▸ **EXERCISE BRIEF**
Gather every line of the material below that contains the word "Task", and copy each one unchanged.

▸ **DATASET EXCERPTS**

──────

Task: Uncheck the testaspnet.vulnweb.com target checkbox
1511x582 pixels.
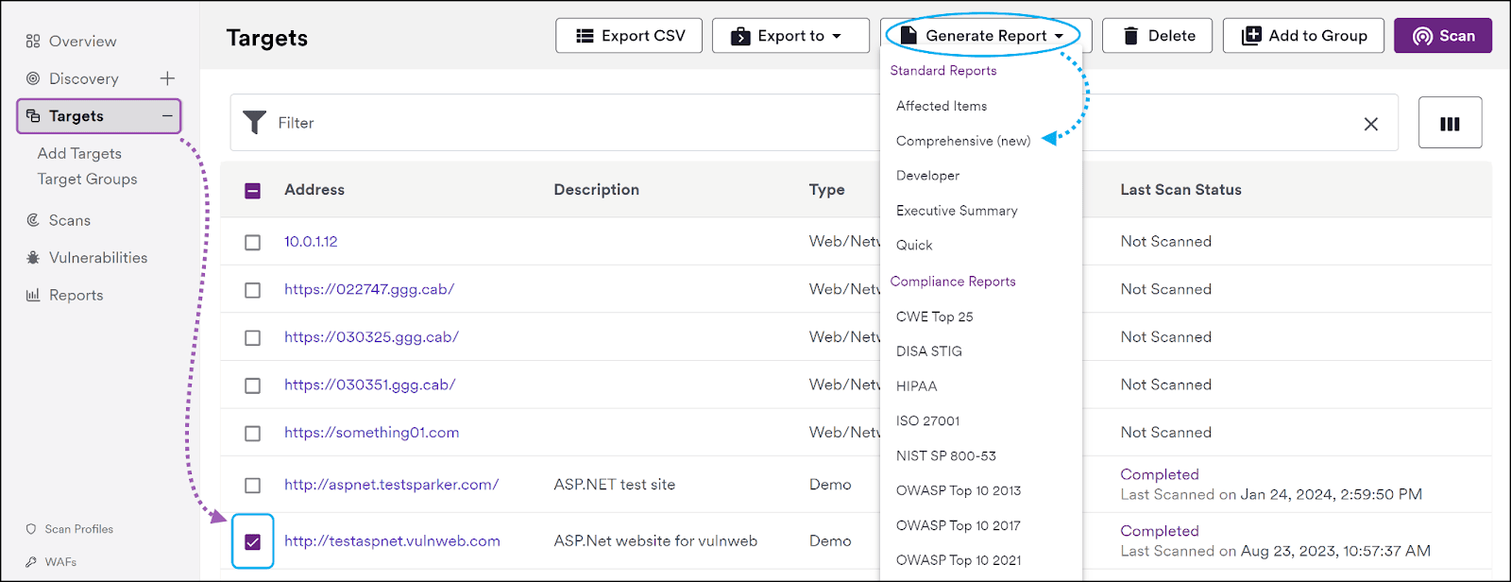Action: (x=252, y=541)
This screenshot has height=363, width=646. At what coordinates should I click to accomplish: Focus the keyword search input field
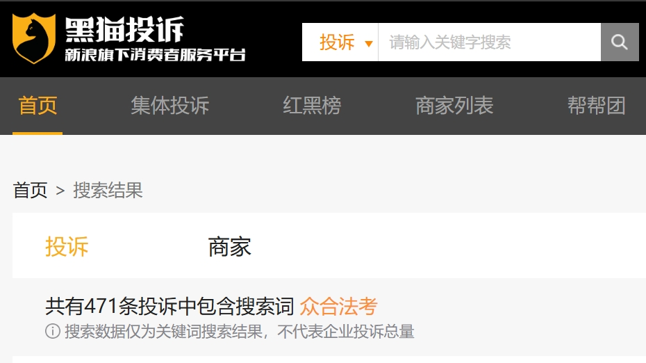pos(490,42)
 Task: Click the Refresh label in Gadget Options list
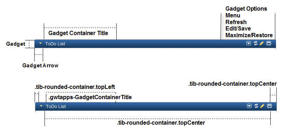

──────

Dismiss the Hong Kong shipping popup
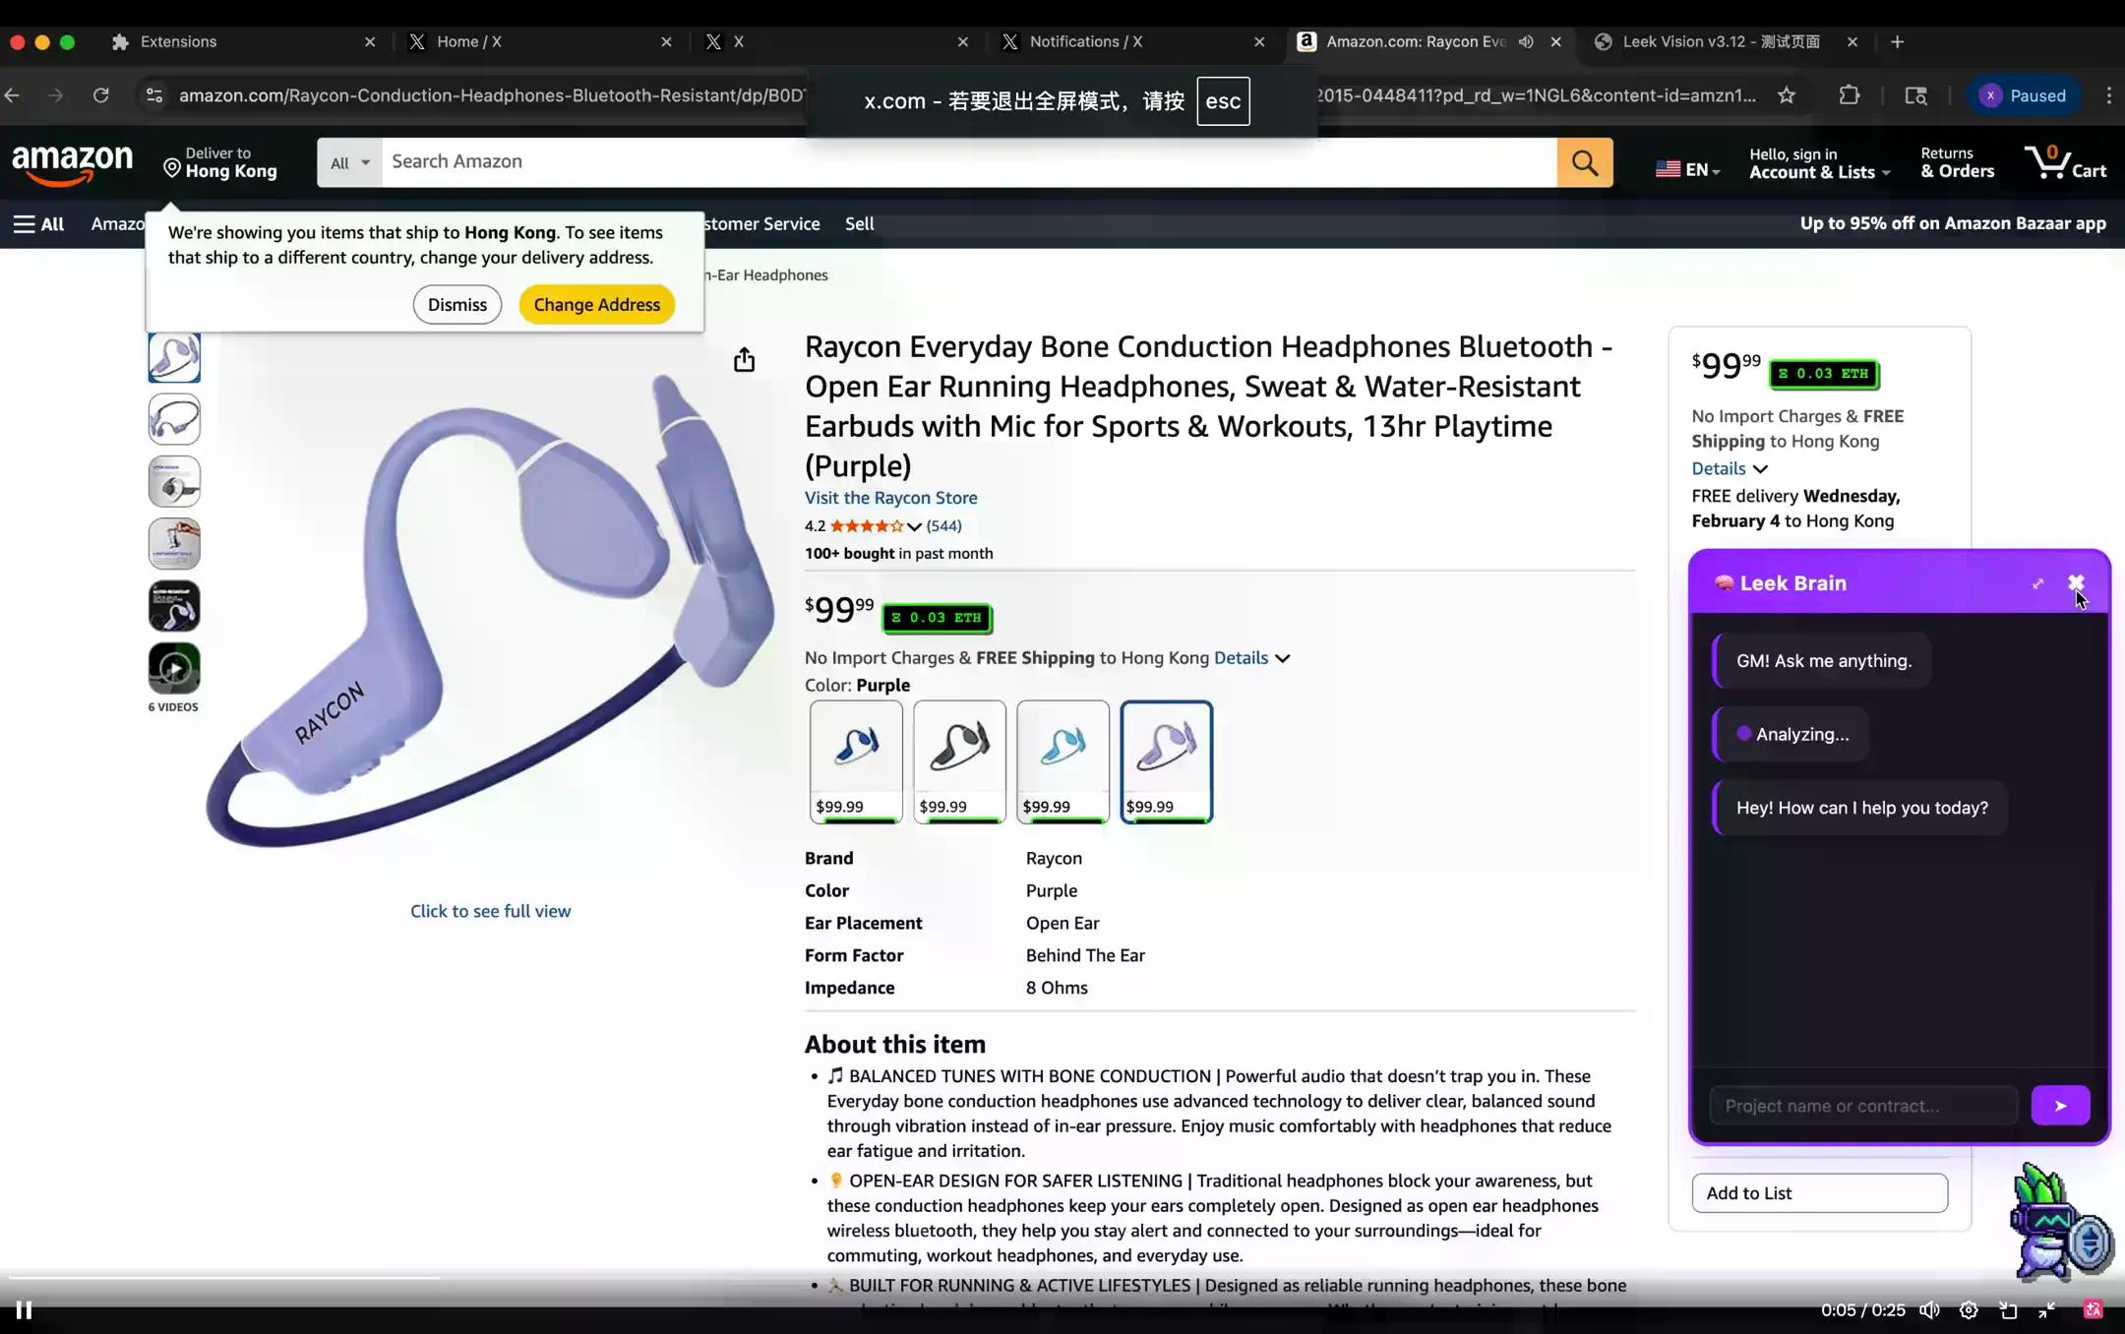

──────

▸ **PROBLEM SOLUTION**
Task: Uncheck the testaspnet.vulnweb.com target checkbox
 Task: Click the Refresh label in Gadget Options list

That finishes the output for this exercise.